Since April 15, Mubarak had been detained based on other cases against him, such as profiting from export of gas to Israel, appropriating funds for the upkeep of the presidential palaces, and receiving gifts from state-owned press institutions. But at some point, Nasrallah said, those endless extensions had to come to an end.
By this week, the only pending case was the charges against him for receiving gifts from state-owned media. "His lawyers contested his detention, as he had repaid the value of the gifts [that the] state-owned news outlet Al-Ahram had given him," Nasrallah says.
Mubarak could still be re-imprisoned as the cases against him proceed. But whether or not that happens, his trial has still been a signature disappointment for those who hoped that the 2011 revolution would usher in a country governed by the rule of law.
"It has been a sham trial since day one, there has been a lack of political will and a commitment to justice," says Karim Ennarah, a member of the criminal justice team at EIPR, who has closely observed the case. "Thousands of testimonies were dismissed from the 18 days. We also have structural problems with the judiciary."
One of the issues, Ennarah continues, has been the judiciary’s lack of faith in technology. Videos, Ennarah explains, are not trusted as reliable evidence by the judges, who fear they could be doctored. "They still get government experts to comment on the videos, who can be biased," he said.
Nasrallah says the case was quickly taken to court "to please the people in the streets" without collecting enough evidence, a move which hampered the trial from the beginning. Nor is it easy to prove that Mubarak was directly involved in the police crackdown during the uprising — his defense team, after all, insists that he was unaware of most of the actions his own security forces were taking.
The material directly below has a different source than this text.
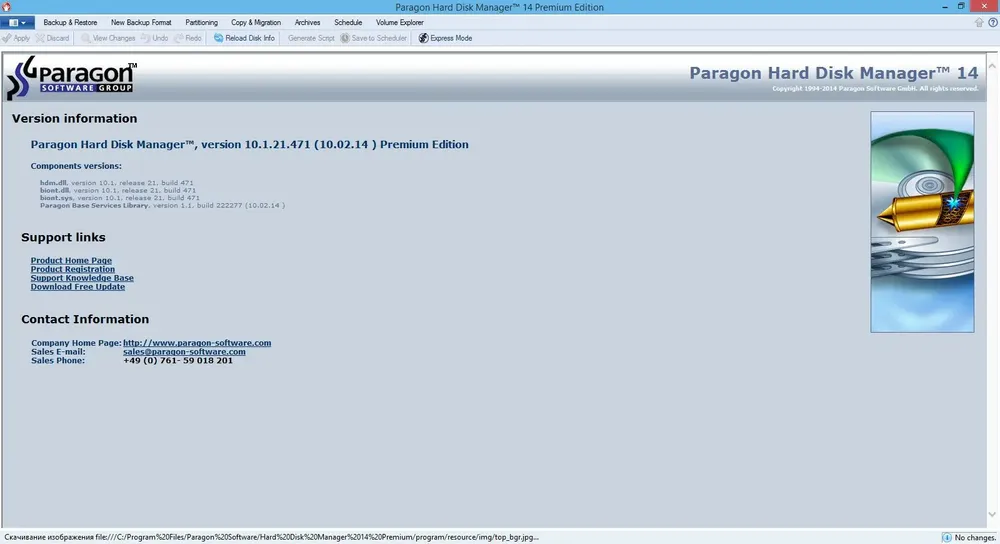Click the sales@paragon-software.com email link

[x=184, y=351]
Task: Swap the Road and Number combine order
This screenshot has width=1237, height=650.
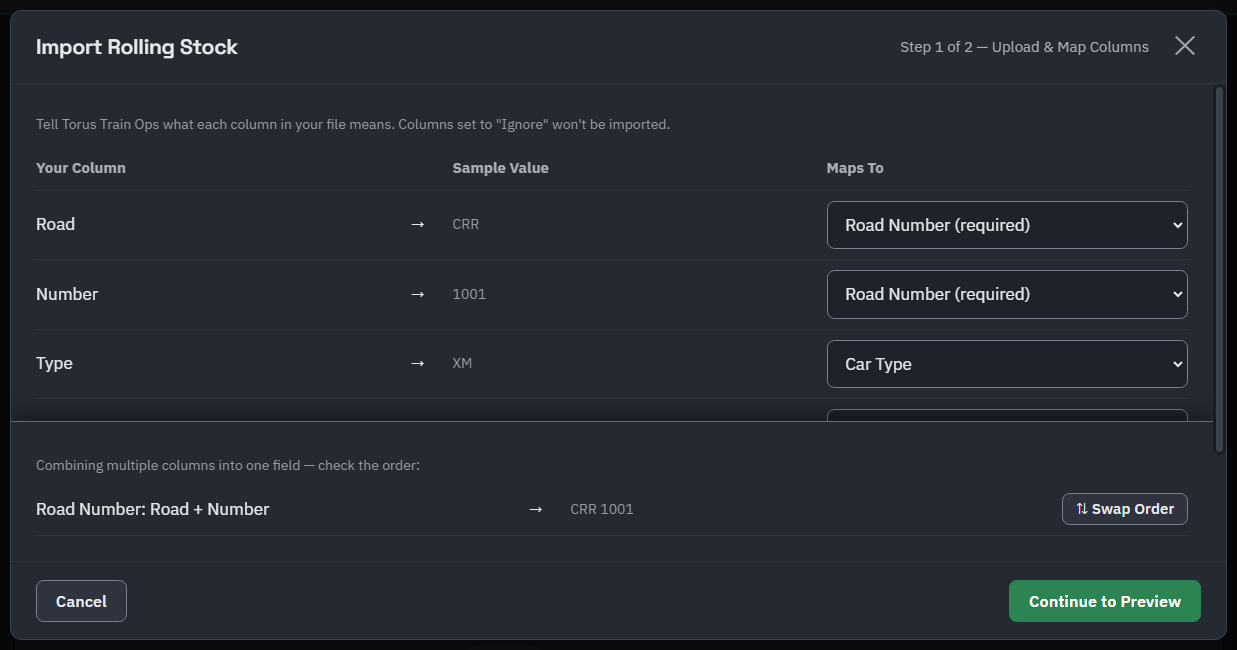Action: point(1124,509)
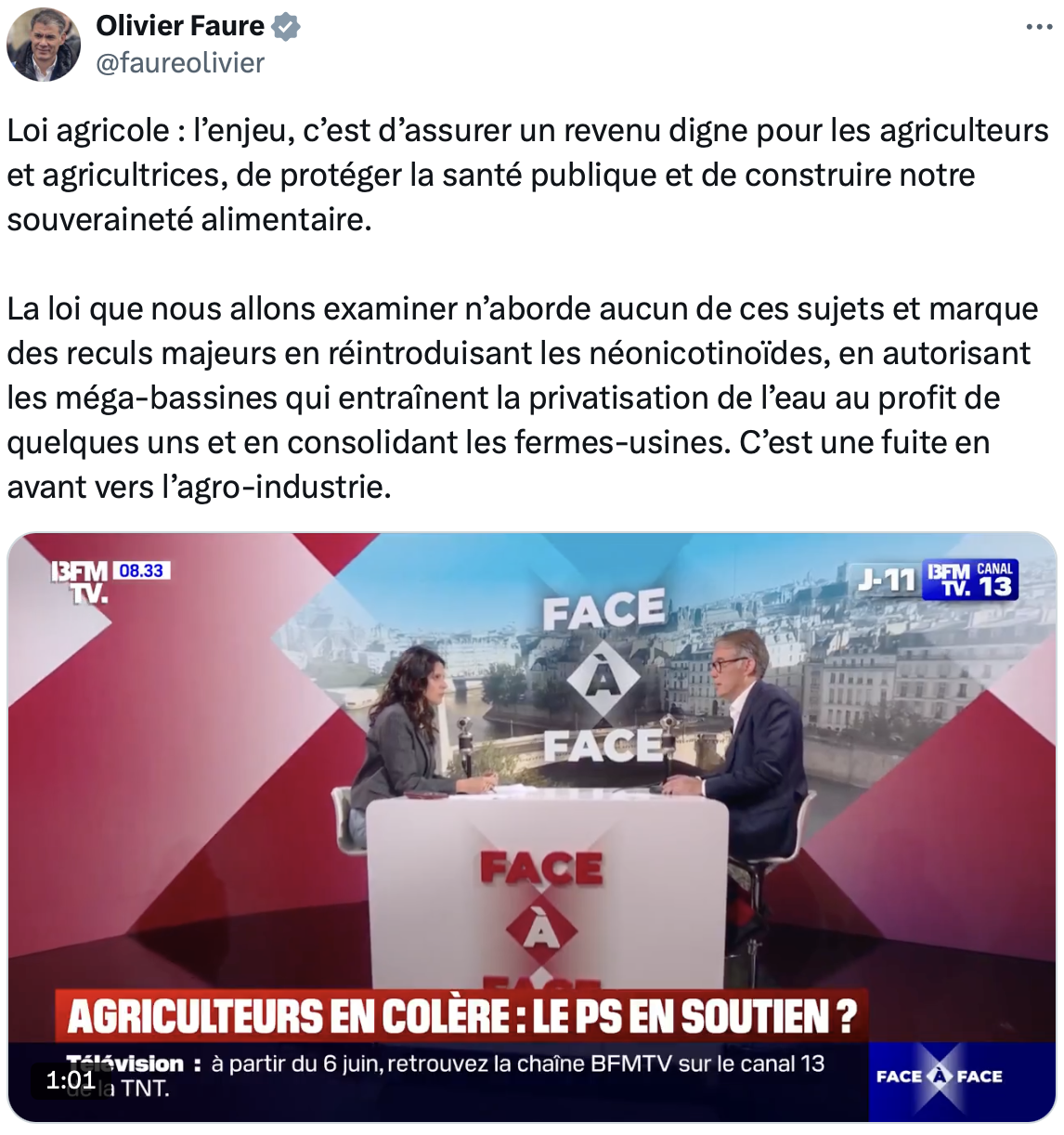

"They can prove that he didn’t know about the security forces’ plan from the beginning," Nasrallah says.
The largest problem has been that the same police force tasked with collecting evidence in the trial was the body largely responsible for the killings. This conflict of interest, Nasrallah said, meant that the police hampered the investigation at every turn. "[T]he prosecution had to do the investigating, which is not their job," she says. "They are not trained nor have the political will to do it."
Other state agencies have been just as obstructionist as the police. Egypt’s General Intelligence Service sent the prosecutor general tapes that did not have any evidence on them, claiming the relevant recordings had been "taped over."
Nasrallah relates another disaster: A senior police officer said he "accidentally" wiped a crucial CD containing calls from the operations room of the Central Security Forces. Without such information, it is impossible to prove that the police crackdown on the street during the 18 days of revolution in 2011 was ordered by the top political officials of the Mubarak era
Even if he walks, Mubarak is due back in court on Aug. 25 for another hearing of his retrial. The timing provides an insight into the tumultuous period through which Egypt is currently passing: On the same day, six top Muslim Brotherhood leaders will also be in the dock – placed there on charges arising out of their opposition to the new government.
This has led many to fear the legal system is once again helping out the old regime. For the protesters who have been fighting for a new Egypt, it is hard news to swallow.
"Mubarak will be acquitted, it’s clear. If that happens, I give up," says Amin. "To be honest, I don’t think protesting brings anything anymore. In the end, it’s just people sitting in the street."